Действительно, советская жизнь революционной эпохи давала повод для такой оценки. Гордины, например, отмечают такой курьез большевизма, сближающий его с религией, как культ вождей. «Культ святых, возведение всякого ничтожества чуть ли не в божество, переряжен в культ вождей, разных кумиров-богов социализма. Портреты Маркса, Ленина, Троцкого, Луначарского и т.д. украшают советские стены. Число портретов растет с каждым днем. Социалистический иконизм угрожает потопом» (94).
Духом сакральности, писали Гордины, отмечена вся практическая деятельность нового режима. Невозможность достижения утопической цели толкает большевистскую партию к социомагии и социознахарству, в частности, к такой разновидности магии, как «деноминализация». Меняя, подобно язычникам, названия предметов и явлений, большевики, по мнению Гординых, стремятся достичь поставленной цели религиозным путем. Так, вместо святой Руси появилась красная Русь, армия тоже стала красной, буржуазный Петроград превратился в социалистическую Коммуну и т.д. Гордины отмечают присущую большевикам декретоманию, «наивизм» — наивную веру в мощь бумажных приказов и распоряжений. Неотъемлемая часть внутренней политики новой власти — «фобомагия» (запугивание), подкрепляемая террором армии и ВЧК в отношении населения. «…Страсть к власти, к безобразиям, к бесчинствам возгорелась небывалым образом. Это трагизм безверующих фанатиков, религиозных маньяков-атеистов и научных мономанов-диалектиков» (218).

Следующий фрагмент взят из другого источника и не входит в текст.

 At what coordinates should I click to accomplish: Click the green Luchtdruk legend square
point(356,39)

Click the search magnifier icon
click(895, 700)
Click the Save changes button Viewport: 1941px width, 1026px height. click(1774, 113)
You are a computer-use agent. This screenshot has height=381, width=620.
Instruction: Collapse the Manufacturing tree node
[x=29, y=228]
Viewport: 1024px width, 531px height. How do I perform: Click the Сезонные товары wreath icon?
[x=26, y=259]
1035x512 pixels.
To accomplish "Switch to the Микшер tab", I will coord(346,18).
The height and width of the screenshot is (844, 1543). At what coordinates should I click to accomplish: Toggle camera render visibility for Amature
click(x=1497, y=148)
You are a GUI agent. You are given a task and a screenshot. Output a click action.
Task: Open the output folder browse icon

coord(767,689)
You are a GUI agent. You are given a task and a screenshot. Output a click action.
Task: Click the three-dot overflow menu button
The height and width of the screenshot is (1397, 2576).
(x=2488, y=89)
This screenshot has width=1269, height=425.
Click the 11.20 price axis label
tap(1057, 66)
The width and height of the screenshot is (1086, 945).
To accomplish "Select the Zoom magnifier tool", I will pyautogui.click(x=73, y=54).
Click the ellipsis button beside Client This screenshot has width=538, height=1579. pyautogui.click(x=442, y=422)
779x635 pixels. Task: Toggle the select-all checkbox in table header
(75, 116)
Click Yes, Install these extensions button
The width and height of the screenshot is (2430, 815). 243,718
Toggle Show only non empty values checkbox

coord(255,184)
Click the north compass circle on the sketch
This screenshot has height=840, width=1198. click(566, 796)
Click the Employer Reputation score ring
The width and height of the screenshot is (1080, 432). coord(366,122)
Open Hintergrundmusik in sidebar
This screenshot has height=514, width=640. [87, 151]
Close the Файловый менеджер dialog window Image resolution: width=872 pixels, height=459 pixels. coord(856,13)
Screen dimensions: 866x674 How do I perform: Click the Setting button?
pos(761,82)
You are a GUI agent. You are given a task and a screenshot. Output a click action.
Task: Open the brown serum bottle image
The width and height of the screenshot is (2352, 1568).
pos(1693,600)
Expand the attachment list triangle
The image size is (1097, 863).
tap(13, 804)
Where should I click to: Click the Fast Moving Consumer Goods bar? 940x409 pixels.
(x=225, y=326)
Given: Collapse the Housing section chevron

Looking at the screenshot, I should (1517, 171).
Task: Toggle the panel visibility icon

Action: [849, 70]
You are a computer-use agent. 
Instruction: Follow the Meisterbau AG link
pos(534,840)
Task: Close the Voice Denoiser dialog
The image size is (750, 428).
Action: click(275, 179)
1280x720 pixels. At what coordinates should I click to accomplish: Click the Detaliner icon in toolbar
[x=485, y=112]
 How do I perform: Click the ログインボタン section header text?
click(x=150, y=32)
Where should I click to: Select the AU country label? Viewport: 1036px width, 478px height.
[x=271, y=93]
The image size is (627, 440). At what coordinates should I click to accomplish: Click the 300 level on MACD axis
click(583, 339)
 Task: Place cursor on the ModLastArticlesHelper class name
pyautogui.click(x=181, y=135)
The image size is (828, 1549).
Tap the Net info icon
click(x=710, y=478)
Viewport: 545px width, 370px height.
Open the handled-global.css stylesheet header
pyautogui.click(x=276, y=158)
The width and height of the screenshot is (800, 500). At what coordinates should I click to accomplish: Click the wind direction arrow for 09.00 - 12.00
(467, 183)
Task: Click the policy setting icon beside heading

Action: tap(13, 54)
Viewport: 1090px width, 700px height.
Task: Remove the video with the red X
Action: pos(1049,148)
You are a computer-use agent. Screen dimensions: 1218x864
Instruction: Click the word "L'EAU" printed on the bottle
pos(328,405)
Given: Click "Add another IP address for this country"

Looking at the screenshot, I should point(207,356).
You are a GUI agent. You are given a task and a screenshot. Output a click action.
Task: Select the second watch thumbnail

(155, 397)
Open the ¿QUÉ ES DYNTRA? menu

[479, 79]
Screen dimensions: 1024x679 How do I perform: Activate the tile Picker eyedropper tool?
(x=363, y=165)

Вновь и вновь возвращаясь к этой теме, Гордины не устают подчеркивать, что корни фанатизма «нового социалистического средневековья» лежат в монистической вере и в монистической практике Плеханова, Ленина и «прочих изуверов марксизма». «Жизнь для этих мономанов,— пишут они,— имеет лишь один смысл: жизнь для Маркса и в Марксе. Бог или дьявол, Маркс или буржуа… так делится для них общество, народы, человечество, земли, части света, звезды, солнечные системы, космос. Все прочее от лукавого» (154). Марксизм в скором времени займет место христианства, став новым обманом угнетенных и оплотом реакции. «Так что с марксизмом нужно бороться не на шутку, не только чисто теоретически. Его нужно вытравить как чуму, как заразу, его нужно задушить в социалистическом корне» (219).
В книге Гординых нет конкретной программы борьбы с марксизмом и большевизмом, есть лишь отдельные пожелания и рекомендации. Так, например, в одной из глав, признавая необходимость «отчаянной борьбы против партии», авторы призывают анархистов выдвинуть и отстаивать лозунг научно-партийной терпимости. По их словам, даже в Средние века были благородные, светлые души, чуждые фанатизма. Гордины предлагают и другой лозунг для «свободомыслящих» и «свобододействующих» людей: «Отделение партии, как научной церкви, от государства. Пока у человечества существует государство, т.е. принудительная власть, оно, по крайней мере, должно быть беспартийным. Это страшное опасное оружие нельзя давать в руки изуверов научной марксистской церкви. Светская власть, ненаучная власть — вот клич… Долой власть теоретиков, бесноватых догматиков! Долой партию,— научную церковь! — вот клич всякого разумного человека, задыхающегося в удушливой атмосфере человеконенавистничества,— клич рабочего класса, клич угнетенных…» (145).
Гордины критикуют марксизм чрезвычайно резко и изобретательно; для них это враг номер один, даже более опасный, чем христианство. И все же нельзя не заметить, что за образом марксизма в книге вырисовывается еще один важный объект критики — наука. Гордины рассматривают учение Макса—Энгельса как одну из ветвей науки, вершину ее развития,— и именно против науки, научного мировоззрения обращен, в конечном счете, критический пафос книги.